I have often prayed about something I have dearly wanted, thinking that I was willing to accept whatever answer the Father gave. My words certainly testified to that willingness, but I quickly discovered that often the heart says something entirely different. When the answer is no, I am not always content.
This time was a bit different. I meant it when I left the dream of a Writers Retreat in His hands. It was too important to let my rebellious self push its way ahead. I wanted more than anything to know if the dream was mine alone or somehow one He had placed in my heart.

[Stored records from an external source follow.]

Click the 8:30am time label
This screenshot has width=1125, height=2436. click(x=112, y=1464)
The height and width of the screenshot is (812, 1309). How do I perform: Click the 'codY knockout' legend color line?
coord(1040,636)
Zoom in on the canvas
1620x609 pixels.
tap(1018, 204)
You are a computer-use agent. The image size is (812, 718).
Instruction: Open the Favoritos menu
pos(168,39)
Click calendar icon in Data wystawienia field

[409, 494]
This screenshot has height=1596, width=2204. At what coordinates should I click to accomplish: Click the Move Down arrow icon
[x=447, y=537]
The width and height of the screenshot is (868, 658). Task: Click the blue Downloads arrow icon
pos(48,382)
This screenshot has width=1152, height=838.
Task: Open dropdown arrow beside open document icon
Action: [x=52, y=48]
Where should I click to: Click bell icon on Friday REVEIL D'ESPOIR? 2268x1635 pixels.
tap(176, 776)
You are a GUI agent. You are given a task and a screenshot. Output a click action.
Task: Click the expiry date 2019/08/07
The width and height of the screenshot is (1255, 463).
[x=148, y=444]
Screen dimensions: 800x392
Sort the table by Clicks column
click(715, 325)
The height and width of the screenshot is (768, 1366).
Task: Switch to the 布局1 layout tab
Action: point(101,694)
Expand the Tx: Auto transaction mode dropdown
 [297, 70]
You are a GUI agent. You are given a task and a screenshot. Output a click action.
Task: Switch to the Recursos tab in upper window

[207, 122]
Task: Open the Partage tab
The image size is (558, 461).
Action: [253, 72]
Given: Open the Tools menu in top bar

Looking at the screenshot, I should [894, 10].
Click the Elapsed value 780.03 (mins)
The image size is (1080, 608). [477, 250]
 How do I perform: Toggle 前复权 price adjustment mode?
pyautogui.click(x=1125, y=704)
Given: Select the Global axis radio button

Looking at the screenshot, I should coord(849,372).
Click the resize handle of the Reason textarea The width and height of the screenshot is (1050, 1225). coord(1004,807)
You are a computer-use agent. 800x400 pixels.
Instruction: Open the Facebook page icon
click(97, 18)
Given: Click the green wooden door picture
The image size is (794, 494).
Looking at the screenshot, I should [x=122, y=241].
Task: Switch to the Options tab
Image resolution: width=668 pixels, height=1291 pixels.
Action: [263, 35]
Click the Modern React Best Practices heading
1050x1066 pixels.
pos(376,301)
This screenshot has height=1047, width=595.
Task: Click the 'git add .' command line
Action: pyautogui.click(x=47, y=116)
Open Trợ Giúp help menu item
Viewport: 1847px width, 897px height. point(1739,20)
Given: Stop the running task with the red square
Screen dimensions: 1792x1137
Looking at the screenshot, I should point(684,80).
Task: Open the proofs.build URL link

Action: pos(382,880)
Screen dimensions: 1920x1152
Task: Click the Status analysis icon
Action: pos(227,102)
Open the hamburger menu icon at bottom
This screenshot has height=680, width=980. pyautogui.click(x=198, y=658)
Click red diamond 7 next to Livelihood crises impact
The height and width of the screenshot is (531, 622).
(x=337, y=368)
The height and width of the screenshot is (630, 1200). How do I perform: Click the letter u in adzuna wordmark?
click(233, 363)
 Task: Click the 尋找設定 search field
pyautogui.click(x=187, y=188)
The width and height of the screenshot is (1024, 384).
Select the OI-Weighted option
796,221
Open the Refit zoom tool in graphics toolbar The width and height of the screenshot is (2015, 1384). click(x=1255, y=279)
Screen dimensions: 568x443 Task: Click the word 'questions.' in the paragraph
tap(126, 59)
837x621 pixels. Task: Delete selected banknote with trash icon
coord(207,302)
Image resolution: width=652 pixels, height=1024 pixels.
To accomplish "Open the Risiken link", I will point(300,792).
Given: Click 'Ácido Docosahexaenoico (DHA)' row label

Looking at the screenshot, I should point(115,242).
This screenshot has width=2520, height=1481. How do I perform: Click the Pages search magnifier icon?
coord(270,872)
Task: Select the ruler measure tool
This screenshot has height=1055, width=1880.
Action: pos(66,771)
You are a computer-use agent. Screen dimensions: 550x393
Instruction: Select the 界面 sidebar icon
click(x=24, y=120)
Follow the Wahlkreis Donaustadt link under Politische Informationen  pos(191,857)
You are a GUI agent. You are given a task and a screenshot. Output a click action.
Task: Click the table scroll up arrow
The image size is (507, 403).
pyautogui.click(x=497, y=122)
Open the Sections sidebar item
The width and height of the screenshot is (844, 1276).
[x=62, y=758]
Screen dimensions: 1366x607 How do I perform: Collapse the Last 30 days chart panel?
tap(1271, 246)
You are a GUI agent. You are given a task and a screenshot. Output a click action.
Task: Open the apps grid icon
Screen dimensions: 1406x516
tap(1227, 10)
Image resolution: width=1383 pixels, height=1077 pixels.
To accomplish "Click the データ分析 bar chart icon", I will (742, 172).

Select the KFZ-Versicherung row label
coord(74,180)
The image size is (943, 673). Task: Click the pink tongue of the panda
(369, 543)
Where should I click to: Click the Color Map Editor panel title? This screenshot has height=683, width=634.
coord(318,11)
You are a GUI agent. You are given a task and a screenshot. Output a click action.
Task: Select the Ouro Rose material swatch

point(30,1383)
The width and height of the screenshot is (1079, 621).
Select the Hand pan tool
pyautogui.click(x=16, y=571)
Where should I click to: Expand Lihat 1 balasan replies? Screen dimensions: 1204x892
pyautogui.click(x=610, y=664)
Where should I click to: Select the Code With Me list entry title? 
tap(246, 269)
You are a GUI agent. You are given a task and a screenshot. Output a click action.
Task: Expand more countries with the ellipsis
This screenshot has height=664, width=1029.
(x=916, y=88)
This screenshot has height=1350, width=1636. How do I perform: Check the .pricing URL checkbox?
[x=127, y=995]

I had planned to attend the retreat, but when our house finally sold after all that time I knew it simply wasn't in the budget. We were so grateful for this gracious answer to prayer I just couldn't be disappointed. The drawing at High Calling gave a glimmer of hope but even when that didn't work out I knew it would be all right. I determined to be content - to accept His will without debating, whining and complaining. I truly wanted to know if writing was His plan for me.
The email found its way to my inbox long after I had stopped even thinking about the Retreat. When I saw who it was from, my heart skipped a beat. She is such a precious friend, and I love getting even just a small note from her. Her life has changed dramatically over the past year, leaving her with little time to write.
She was writing to say that the Holy Spirit had been nudging her, and she was giving me a gift. She is making it possible for me to attend the retreat. I am still overwhelmed at such a gift. The tears still come when I think about it. I cannot imagine such a gift.
It comes wrapped in her love and tied with the ribbon of God's unending grace. That He would love me so much - I simply cannot take it in.
I am going - to this beautiful place with some of the most amazing writers I know. I am going with a heart filled with wonder and gratitude. I am going with a determination to listen and learn. I am going!!!
Thank you with all my heart my precious friend. I love you.